Valter Lemos
A MAMA E A AGENDA POLÍTICA
Não sei se a ministra Maria do Rosário Palma Ramalho deu de mamar às suas duas filhas e durante quanto tempo. Mas sei que parece um pouco estúpido diminuir os direitos e condições de maternidade e paternidade num país que tem uma das mais baixas taxas de natalidade do mundo.
Para justificar tais medidas a ministra utilizou a tática do costume: fazer ressaltar os casos menos próprios ou injustificados e generalizar como se esses fossem a regra. É a tática habitual do Chega sobre a emigração ou o rendimento mínimo. Mas isso funciona bem com o eleitorado próprio daquele partido, mas não é tão eficiente com eleitores politicamente mais informados ou estruturados em que o sentido de justiça social está mais fundado numa matriz cristã, liberal ou social-democrata e menos na mera inveja social.
É óbvio que parece até ridículo que haja amamentação até à idade escolar, mas também é óbvio que tais casos são residuais e a ministra, que é professora catedrática de direito, devia abster-se de usar tal exemplo como se o mesmo representasse a generalidade das situações.
O que verdadeiramente está em causa é se os direitos associados à condição de maternidade devem ser mantidos, ampliados ou diminuídos. E a ministra parece querer que sejam diminuídos, mas na ausência de uma razão justa ou de um objetivo social relevante, tenta justificar essa medida com a tática do exemplo excecional assumido como geral.
O atual governo tem mostrado vontade de diminuir os direitos sociais e políticos dos trabalhadores em geral, mas é um pouco surpreendente que seja uma mulher a querer cercear direitos associados à maternidade e é ainda mais surpreendente que seja esse o sentido da política dos direitos sociais e laborais em Portugal. O país tem uma taxa de fertilidade (1,43 filhos por mulher) abaixo da média europeia (1,46) e que teve uma ligeira subida nos últimos anos devido aos imigrantes, senão seria muito pior (já chegou a ser de cerca de 1,2). Todos os estudos da OCDE e da UE mostram que as principais causas de tal situação têm que ver com falta de direitos e condições socias dos jovens casais, quer no respeitante às condições de maternidade e paternidade, quer na compatibilização das condições laborais com as condições familiares, quer os fracos apoios à família e à habitação, apesar do passo importante, mas insuficiente, dado pelo último governo do PS e também algumas camaras municipais, como a de Castelo Branco, com a gratuitidade das creches e do pré-escolar.

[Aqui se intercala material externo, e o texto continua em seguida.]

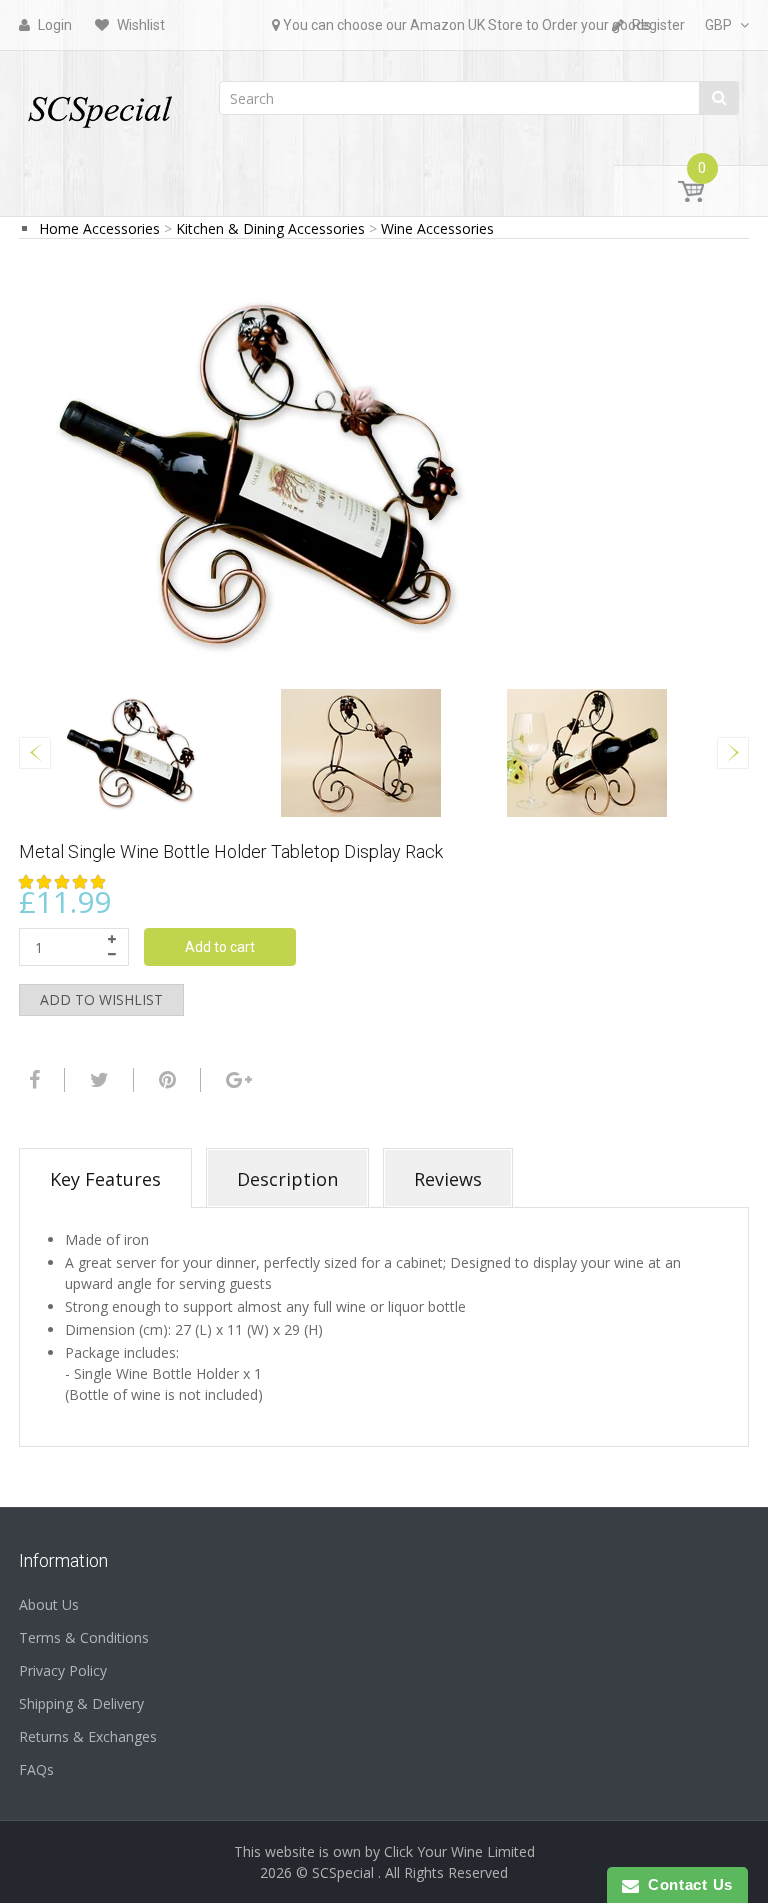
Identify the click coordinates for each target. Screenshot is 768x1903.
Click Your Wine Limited (459, 1851)
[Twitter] (97, 1080)
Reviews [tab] (448, 1179)
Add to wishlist (101, 999)
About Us (49, 1604)
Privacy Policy (63, 1670)
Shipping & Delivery (81, 1703)
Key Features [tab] (105, 1179)
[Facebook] (32, 1080)
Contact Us (686, 1884)
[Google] (236, 1080)
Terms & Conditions (84, 1637)
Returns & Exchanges (88, 1736)
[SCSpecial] (99, 102)
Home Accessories (99, 228)
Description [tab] (287, 1179)
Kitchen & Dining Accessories (270, 228)
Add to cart (220, 947)
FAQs (36, 1769)
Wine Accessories (437, 228)
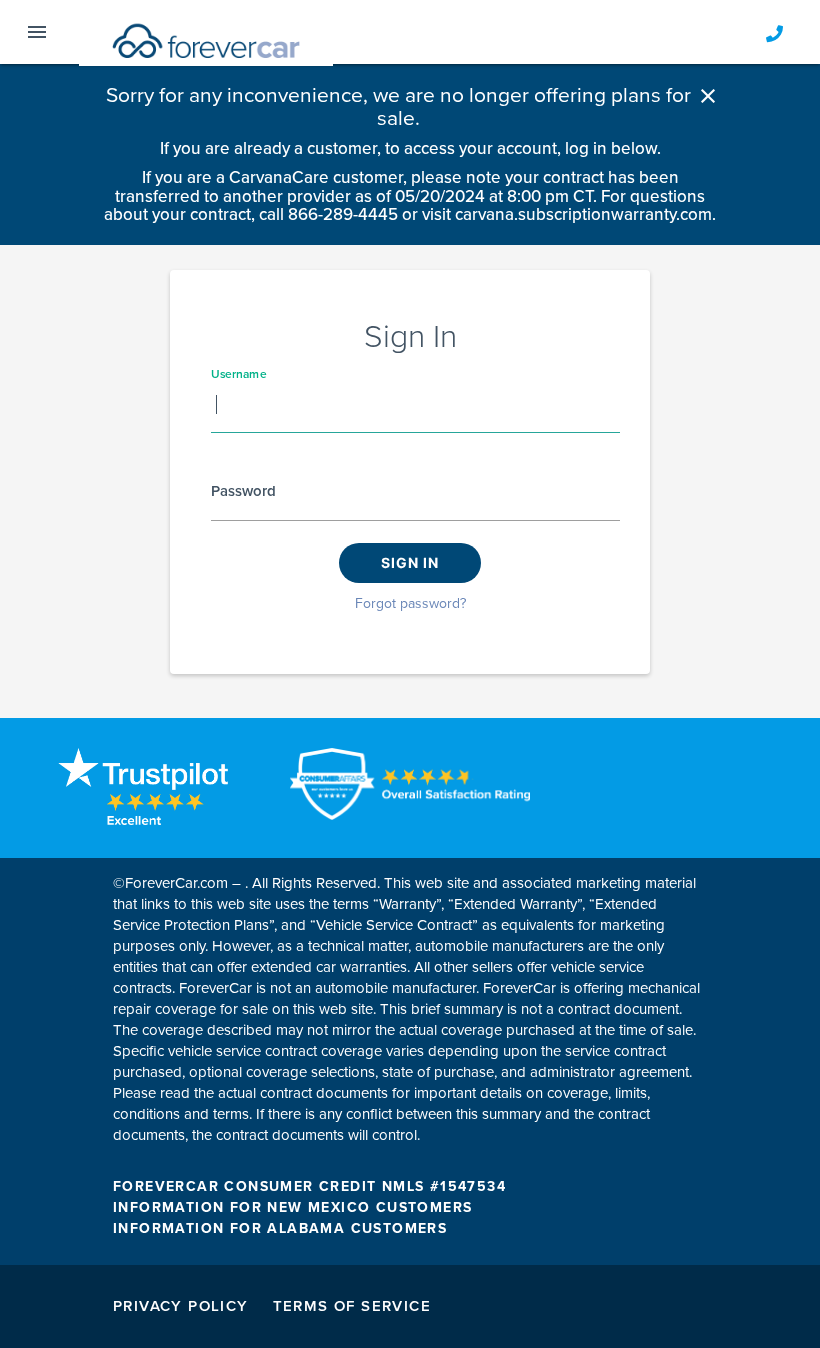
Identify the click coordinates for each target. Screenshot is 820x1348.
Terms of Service (352, 1306)
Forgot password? (410, 603)
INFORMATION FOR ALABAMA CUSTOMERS (280, 1228)
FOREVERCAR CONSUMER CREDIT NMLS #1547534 (309, 1186)
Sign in (410, 562)
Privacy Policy (181, 1306)
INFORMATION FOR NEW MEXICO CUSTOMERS (292, 1207)
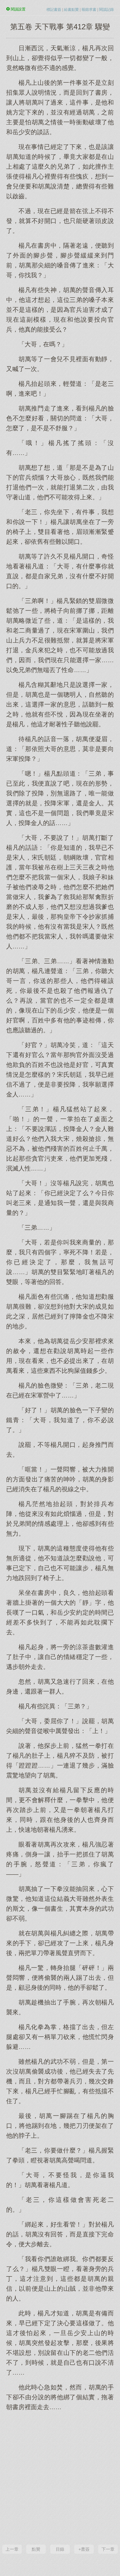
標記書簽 (53, 9)
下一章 (108, 2549)
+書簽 (84, 2549)
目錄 (60, 2549)
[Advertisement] (60, 2477)
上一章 (12, 2549)
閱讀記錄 (106, 9)
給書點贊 (71, 9)
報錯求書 (89, 9)
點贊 (36, 2549)
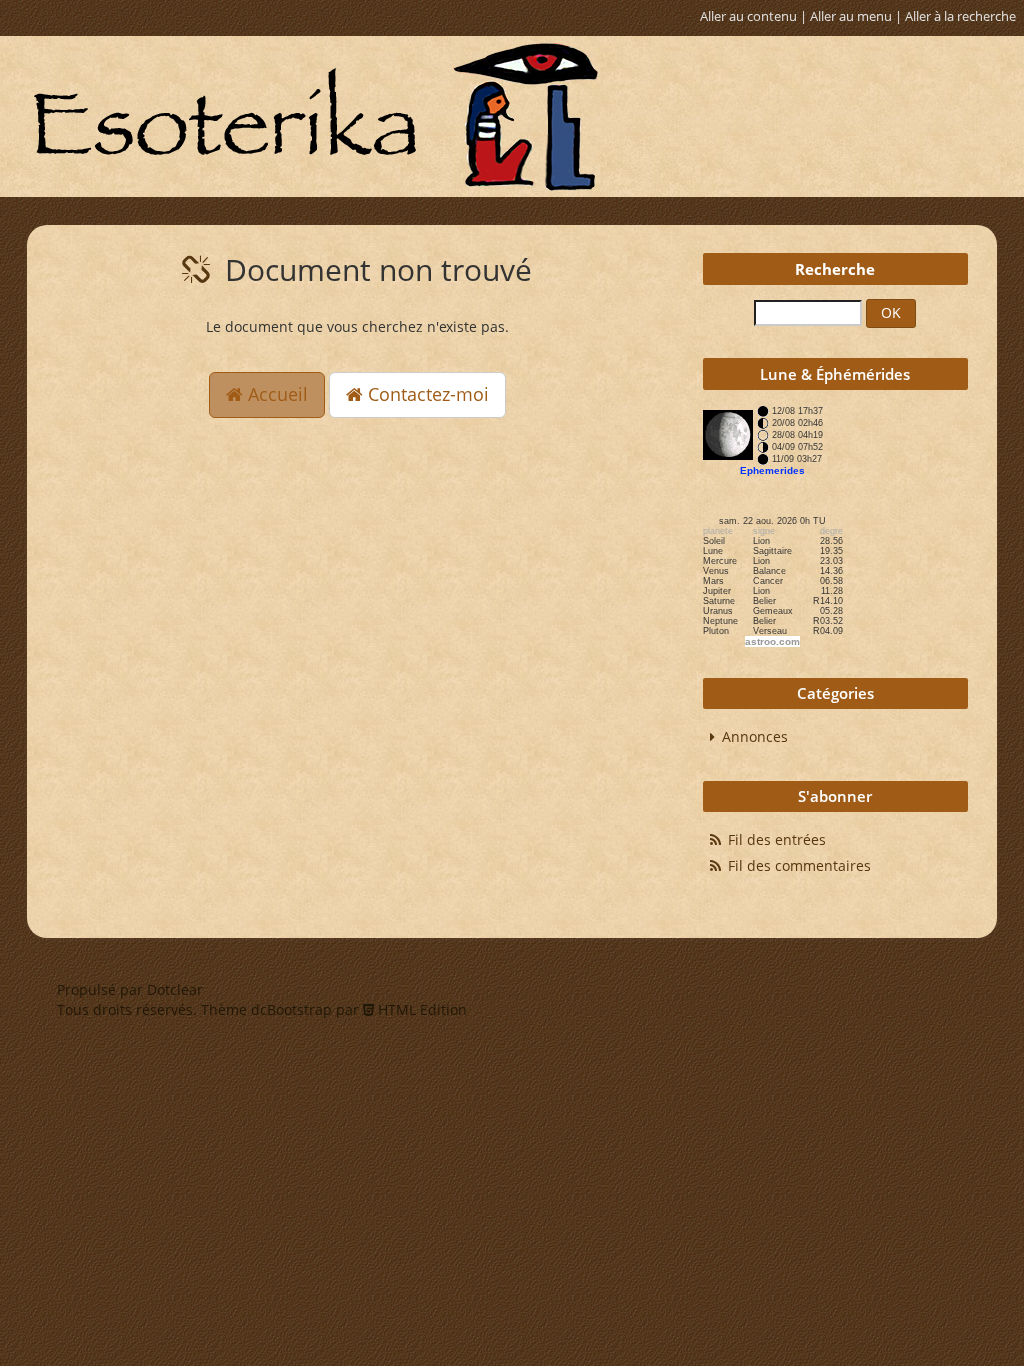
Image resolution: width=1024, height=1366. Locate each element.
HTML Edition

Por tudo isso seria aconselhável revisitar os direitos e condições de maternidade e paternidade, mas não no sentido de piorar as condições laborais, mas de ajustar essas condições às necessidades de melhoria da adequação com as condições familiares e sociais melhorando as condições dos jovens casais e estimular o aumento da natalidade. Era o que seria de esperar do Governo, tanto mais que que tais objetivos se enquadram numa orientação democrata-cristã e social-democrata que pressupostamente seria seguida pela atual governação.
Assim, não pode deixar de parecer estranha e até estúpida uma política de ataque às condições de maternidade num país que tem necessidade e interesse em aumentar as taxas de fertilidade e de natalidade. Mas o governo parece mostrar uma grande vontade de fazer política mais centrada em capturar eleitorado ultraliberal e chegano do que em seguir uma agenda própria talvez menos estridente, mas mais racional e eficaz na resolução dos problemas do país.